Over the past month, global financial markets have experienced heightened turbulence driven by a tightening of credit conditions and an increase in the price of riskier assets in global credit markets. The wave of turbulence was triggered by rising defaults in the United States (US) sub-prime mortgage market and has directly affected hedge funds, investment funds and the commercial paper market, and had knock-on effects on equity and currency markets around the world.
This volatility should be seen in the context of the slow unwinding of global imbalances, the pattern of large current account deficits in some countries such as the United States and surpluses in China, oil exporting countries of the Middle East and elsewhere. Open to the back page of The Economist Magazine in any given week and marvel look at current account balances, United States of America (USA) has a deficit of 5,8% of Gross Domestic Product (GDP) at a staggering $804 billion; China has a surplus of 10,7% of GDP valued at $250 billion, or Saudi Arabia's surplus is 25,8% of GDP valued at $99 Billion, or our own, a deficit of 6,2% of GDP at 16,6 billion dollars. There are these huge imbalances with no international agency to deal with or regulate them. Truly, this is globalisation without global institutions of governance.
Rising interest rates in the US, which are needed to increase saving there, have revealed the inability of many households to continue to finance large mortgages. Sub-prime debt has been packaged and sold to foreign investors, creating the link for international financial contagion from the US economy to the rest of the world. These contagion effects indicate how advanced the process of financial globalisation has become. In the 1980s, problems in the US housing market might have resulted in a run on one or two large US banks. Instead, the current US sub-prime mortgage crisis is having an impact on financial markets across the world, including South Africa.
Current market developments unfold against the backdrop of a spectacular build-up of global liquidity in recent years referred to by Chairman Ben Bernanke of the US Federal Reserve as the global savings glut. The savings glut was said to be "driven by the transformation of many emerging market economies, notably rapidly growing East Asian economies and oil producing countries from net borrowers to large net lenders on international capital markets." According to Bernanke, the glut in global savings helped to explain a number of related developments in the global economy, including the substantial rise of the US current account deficit, the huge expansion in current account surpluses in emerging market economies and the world wide decline in long-term interest rates. We might further add the role played by the US monetary system as lender of last resort in the successive financial crises of the 1990s and 2001 as contributing to globally low interest rates. Asset price inflation in major world economies, especially the US housing market, further elicited credit expansion as household debt to asset ratios fell over time. This increased liquidity and the savings glut introduced a degree of comfort and in some cases, complacency in financial markets not seen in decades. This complacency in turn led to more complex and riskier financial instruments, at times out of touch with reality. Financial analyst appeared to be driven by their computer-based models rather than real economic variables.

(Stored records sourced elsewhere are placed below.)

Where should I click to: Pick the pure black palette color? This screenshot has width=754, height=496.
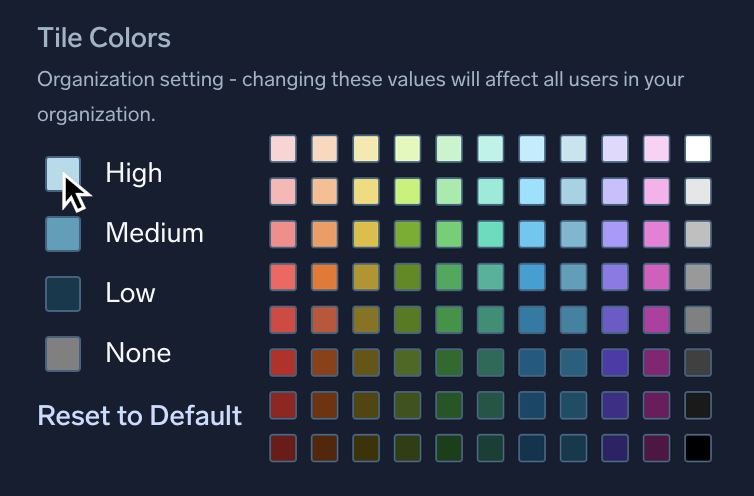click(698, 447)
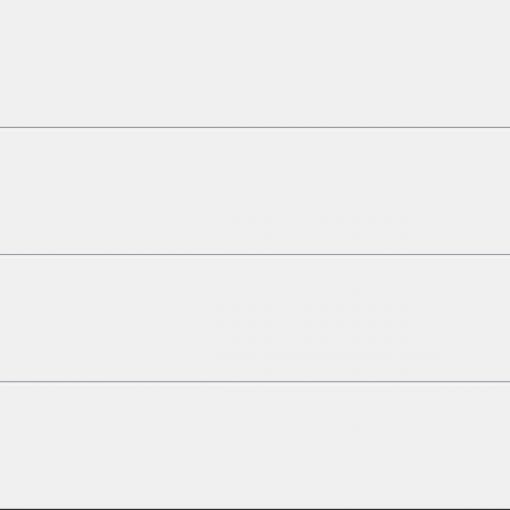
Task: Click the faint dot in the bottom panel
Action: (x=356, y=427)
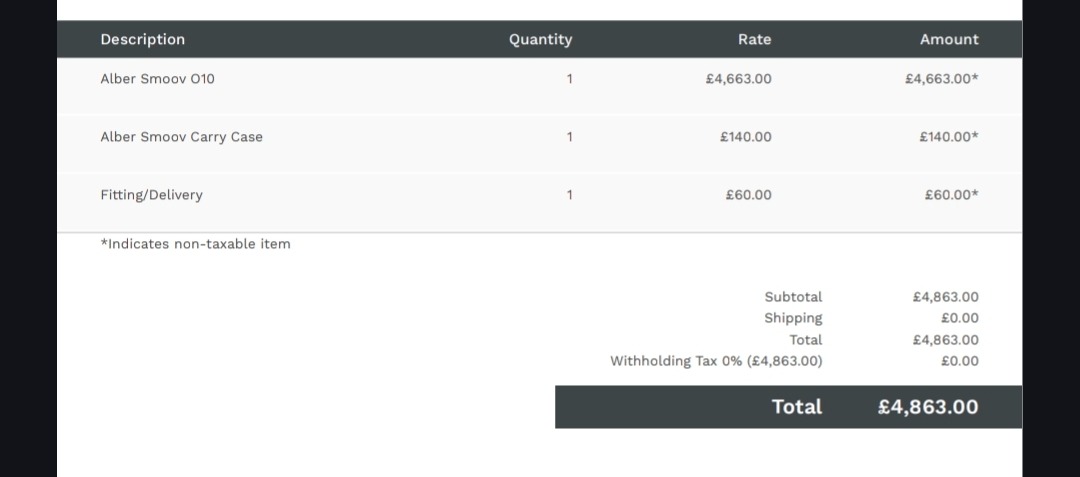The image size is (1080, 477).
Task: Click the Shipping label in the summary
Action: 793,318
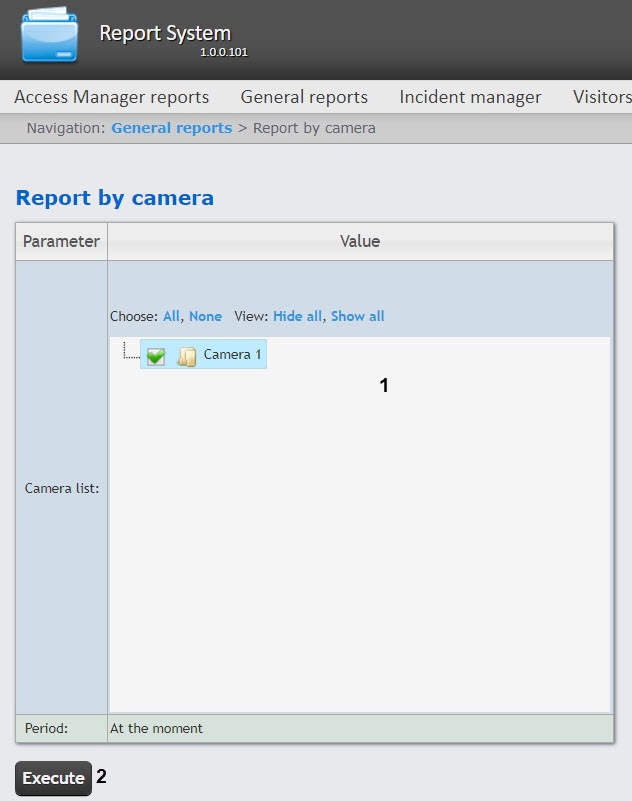Viewport: 632px width, 801px height.
Task: Toggle the Camera 1 green checkbox
Action: point(155,356)
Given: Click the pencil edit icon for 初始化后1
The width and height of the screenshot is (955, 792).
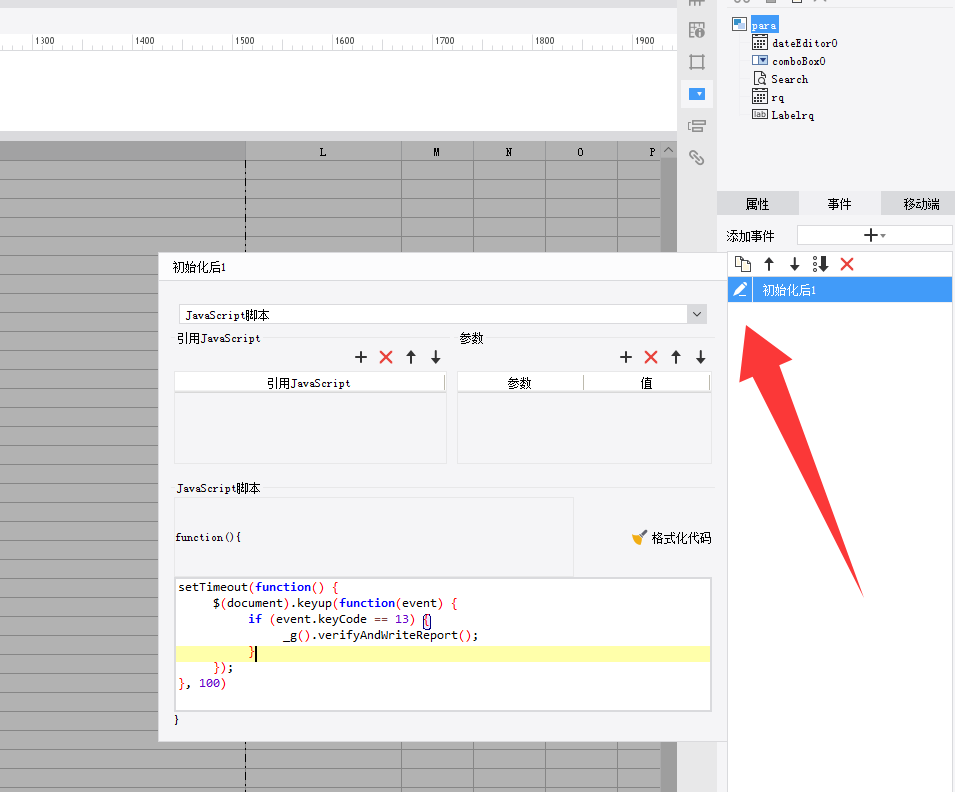Looking at the screenshot, I should [x=740, y=289].
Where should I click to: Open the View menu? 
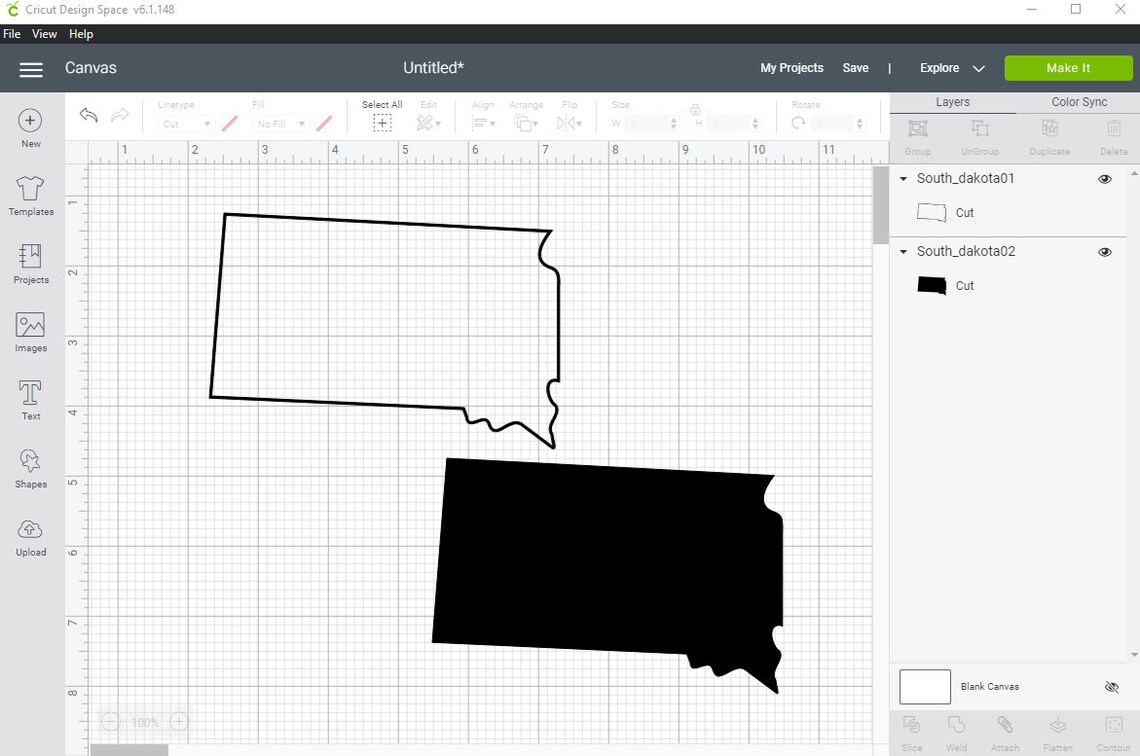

The current market correction may be part of a process of reducing the scale of global imbalances, which would require a combination of slower US consumption growth, a weaker dollar, a slower build-up of savings in emerging markets and a repricing of Asian exchange rates. As this process unfolds, various markets will experience volatility, especially those that have exhibited asset price inflation in recent years. We need to recognise that while the process of rebalancing will lead to temporary changes in global growth, an orderly unwinding of imbalances is necessary in order to maintain the unprecedented strong global growth path over the longer term.
Unpacking the crisis
A prolonged period of low interest rates around the world has led to a surge in global portfolio flows and encouraged increased risk taking and borrowing by investors. Assets under management of institutional investors more than doubled in the decade between 1995 and 2005 from US$21 trillion to US$53 trillion. Investment in alternative vehicles such as hedge funds has also increased sharply, with assets under management by hedge funds reaching US$1,4 trillion at the end of 2006 from US$30 billion in 1990.
It is estimated that roughly 50 percent of oil revenues in the current commodity cycle are saved and reinvested into the global financial system, which has led to a quadrupling of reinvested oil revenues from US$90 billion in 2002 to over US$400 billion last year. Reserves accumulation by emerging markets, in particular Asian countries, has also contributed significantly to global capital flows. And, as these huge positions built up, few considered the risk of fall out and Alan Greenspan's counsel against "irrational exuberance" appears to be advice to an earlier generation.
Turning to the specific events playing out in the US the anatomy of the credit crunch can be explained in the following way. Between 2001 and 2006, the US housing boom encouraged excessive risk-taking by lenders, who sharply expanded loans to marginal borrowers. Financial innovations such as automated underwriting and securitisation were key components in lowering the costs of sub-prime lending. These financial innovations combined with historically low interest rates fuelled US house purchases, reaching even those who previously could not afford property. During the peak of the market six months ago, sub-prime loans accounted for more than 13 percent of the total US mortgage stock.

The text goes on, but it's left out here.